Politico Europe Reports
"Approximately 24 Trillion Won in Additional Tax Revenue Possible"

Reports have emerged that the European Union (EU) is pushing for tax increases of up to 258% on certain tobacco products.


"To Reduce Consumption, Taxes Must Be Raised"... EU Considering Tobacco Tax Hike of Up to 258% The European Union (EU) is reportedly considering raising tobacco taxes. Pixabay Pixabay

According to an internal impact assessment document obtained by Politico Europe on June 12 (local time), the European Commission is considering raising taxes by 258% on roll-your-own tobacco and by 139% on conventional cigarettes.


The document states that the Commission has proposed three scenarios, but it prefers the option with the highest tax increase. It estimates that this could generate an additional 15.1 billion euros (23.8149 trillion won) in tax revenue.


If this plan is implemented, the tobacco tax per 1,000 cigarettes would rise from 90 euros (142,000 won) to 215 euros (340,000 won). For roll-your-own tobacco, the tax would increase from 60 euros (95,000 won) per kilogram to 215 euros.

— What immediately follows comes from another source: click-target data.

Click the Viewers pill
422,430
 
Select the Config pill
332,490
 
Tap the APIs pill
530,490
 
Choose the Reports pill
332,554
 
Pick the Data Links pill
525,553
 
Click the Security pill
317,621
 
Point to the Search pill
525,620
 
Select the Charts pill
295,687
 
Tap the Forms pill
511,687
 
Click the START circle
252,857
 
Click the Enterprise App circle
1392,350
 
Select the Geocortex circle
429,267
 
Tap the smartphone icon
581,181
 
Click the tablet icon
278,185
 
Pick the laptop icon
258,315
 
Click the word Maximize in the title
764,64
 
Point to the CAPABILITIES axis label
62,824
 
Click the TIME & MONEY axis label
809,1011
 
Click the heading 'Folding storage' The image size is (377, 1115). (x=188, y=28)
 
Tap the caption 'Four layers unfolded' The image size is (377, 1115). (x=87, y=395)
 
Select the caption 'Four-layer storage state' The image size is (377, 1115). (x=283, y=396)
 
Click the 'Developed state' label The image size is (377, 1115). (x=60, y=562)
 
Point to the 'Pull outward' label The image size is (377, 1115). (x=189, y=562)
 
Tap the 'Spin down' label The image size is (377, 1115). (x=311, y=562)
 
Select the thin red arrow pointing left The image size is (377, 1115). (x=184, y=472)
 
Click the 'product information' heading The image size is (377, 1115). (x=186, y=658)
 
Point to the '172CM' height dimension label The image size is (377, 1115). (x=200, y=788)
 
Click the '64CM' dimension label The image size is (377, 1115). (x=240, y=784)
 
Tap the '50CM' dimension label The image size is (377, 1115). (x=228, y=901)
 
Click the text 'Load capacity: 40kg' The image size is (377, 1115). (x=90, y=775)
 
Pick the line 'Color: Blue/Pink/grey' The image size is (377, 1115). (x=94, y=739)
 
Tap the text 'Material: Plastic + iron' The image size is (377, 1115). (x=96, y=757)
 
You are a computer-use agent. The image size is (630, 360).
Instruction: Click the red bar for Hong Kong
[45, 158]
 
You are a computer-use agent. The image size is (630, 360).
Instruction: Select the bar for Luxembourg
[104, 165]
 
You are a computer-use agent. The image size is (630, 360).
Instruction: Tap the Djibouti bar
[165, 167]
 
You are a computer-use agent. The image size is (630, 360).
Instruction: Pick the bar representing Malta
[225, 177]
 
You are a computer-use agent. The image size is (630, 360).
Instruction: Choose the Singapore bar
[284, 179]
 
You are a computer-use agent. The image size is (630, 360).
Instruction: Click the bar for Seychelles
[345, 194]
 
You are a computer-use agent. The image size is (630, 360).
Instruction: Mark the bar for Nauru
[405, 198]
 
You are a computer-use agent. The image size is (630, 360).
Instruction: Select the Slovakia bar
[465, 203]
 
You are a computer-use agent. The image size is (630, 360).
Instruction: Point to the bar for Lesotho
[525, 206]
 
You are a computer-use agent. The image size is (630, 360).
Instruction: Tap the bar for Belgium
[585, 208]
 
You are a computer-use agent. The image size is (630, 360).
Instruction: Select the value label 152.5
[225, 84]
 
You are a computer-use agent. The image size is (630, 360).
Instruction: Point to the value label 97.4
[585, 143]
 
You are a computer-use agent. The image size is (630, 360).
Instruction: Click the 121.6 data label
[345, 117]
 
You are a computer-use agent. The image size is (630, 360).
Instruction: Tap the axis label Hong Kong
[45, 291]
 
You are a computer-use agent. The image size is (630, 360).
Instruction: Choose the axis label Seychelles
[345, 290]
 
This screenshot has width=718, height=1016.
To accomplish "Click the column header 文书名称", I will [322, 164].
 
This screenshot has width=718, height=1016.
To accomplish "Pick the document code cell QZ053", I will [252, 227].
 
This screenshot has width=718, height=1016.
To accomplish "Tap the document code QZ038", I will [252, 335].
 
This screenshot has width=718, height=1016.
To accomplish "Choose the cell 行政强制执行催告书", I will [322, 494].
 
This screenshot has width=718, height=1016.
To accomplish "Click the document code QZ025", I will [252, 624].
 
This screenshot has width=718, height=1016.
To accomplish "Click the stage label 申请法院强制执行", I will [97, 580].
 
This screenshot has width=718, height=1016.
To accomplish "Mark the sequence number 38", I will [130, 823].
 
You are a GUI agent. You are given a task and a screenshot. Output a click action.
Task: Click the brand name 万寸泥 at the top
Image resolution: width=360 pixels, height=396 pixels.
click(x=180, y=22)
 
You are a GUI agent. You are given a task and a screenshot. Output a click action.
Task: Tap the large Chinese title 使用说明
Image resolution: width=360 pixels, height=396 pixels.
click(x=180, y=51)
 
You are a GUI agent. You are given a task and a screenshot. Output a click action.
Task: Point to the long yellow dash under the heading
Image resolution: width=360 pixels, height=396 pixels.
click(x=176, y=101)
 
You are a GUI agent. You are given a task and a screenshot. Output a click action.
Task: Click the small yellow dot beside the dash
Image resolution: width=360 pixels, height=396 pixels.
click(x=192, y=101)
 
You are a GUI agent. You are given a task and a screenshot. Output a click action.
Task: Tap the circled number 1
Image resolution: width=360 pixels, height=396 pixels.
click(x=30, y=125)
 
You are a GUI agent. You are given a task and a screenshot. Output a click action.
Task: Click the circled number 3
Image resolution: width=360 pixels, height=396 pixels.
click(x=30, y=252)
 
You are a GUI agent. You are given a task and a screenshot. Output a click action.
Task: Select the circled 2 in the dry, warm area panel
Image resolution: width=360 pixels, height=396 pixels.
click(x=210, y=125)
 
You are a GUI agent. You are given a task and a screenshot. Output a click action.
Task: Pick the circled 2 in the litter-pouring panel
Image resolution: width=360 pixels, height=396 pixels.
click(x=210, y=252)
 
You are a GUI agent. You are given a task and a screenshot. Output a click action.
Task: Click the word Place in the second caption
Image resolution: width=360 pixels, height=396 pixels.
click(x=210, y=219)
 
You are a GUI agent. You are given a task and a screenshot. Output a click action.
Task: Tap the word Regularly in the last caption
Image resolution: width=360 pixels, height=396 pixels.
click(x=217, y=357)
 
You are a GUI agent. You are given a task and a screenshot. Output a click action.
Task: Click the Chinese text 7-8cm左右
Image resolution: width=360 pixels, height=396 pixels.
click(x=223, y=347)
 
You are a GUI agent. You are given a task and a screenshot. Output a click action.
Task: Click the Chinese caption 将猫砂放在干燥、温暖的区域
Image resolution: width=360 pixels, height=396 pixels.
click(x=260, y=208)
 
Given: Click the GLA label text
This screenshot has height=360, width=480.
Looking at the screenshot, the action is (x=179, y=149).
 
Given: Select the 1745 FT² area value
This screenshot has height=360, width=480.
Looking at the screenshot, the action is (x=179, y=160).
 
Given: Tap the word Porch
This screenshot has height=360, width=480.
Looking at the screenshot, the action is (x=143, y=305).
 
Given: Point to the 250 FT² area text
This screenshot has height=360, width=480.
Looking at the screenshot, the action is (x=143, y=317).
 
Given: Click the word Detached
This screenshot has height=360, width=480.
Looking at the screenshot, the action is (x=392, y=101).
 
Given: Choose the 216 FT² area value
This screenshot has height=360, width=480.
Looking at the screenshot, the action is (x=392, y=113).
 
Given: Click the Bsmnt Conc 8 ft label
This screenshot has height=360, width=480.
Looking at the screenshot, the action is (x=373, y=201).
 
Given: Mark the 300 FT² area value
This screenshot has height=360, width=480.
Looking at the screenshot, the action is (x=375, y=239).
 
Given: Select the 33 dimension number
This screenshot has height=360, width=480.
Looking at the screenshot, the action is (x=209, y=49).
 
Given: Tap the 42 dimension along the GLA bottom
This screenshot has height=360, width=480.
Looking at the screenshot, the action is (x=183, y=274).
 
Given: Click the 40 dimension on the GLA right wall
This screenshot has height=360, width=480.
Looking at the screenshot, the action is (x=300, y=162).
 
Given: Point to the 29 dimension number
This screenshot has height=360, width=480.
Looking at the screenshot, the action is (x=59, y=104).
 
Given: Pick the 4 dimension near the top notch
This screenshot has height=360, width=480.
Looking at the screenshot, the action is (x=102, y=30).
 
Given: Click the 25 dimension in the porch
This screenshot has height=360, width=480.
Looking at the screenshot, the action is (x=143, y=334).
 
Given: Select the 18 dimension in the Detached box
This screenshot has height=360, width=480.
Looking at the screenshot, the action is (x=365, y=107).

For cigars, known as leaf-wrapped tobacco, the tax would surge by 1,092%, from 12 euros (19,000 won) per kilogram to 143 euros (226,000 won).


Liquid and heated tobacco electronic cigarettes could also be subject to taxation. The proposal under consideration would impose a tax of 0.36 euros per milliliter for e-liquids with a nicotine concentration exceeding 15 mg/mL, and 0.12 euros for those with lower concentrations.


In the document, the Commission stated, "Raising tobacco taxes and prices has proven to be the most effective measure for reducing overall tobacco consumption," adding, "The current minimum tax rates are not making an effective contribution to reducing tobacco use."


The Commission also analyzed that approximately 40% of the reduction in smoking within the EU over the past decade can be attributed to tax policy.


Previously, the European Commission had faced pressure from member states to include new products such as electronic cigarettes in the revision of the Tobacco Excise Directive (TED). As the use of new tobacco products among youth and young adults has increased, there is a perceived need to revise the TED, which was enacted in 2011. The TED is a directive that sets the minimum excise tax rates for tobacco, and member states set their own rates based on it.


Last year, 16 member states, led by the Netherlands, sent a letter to the Commission pointing out that differences in tax rates among member states are distorting the single market. However, countries such as Italy, Greece, and Romania believe a more cautious approach is necessary.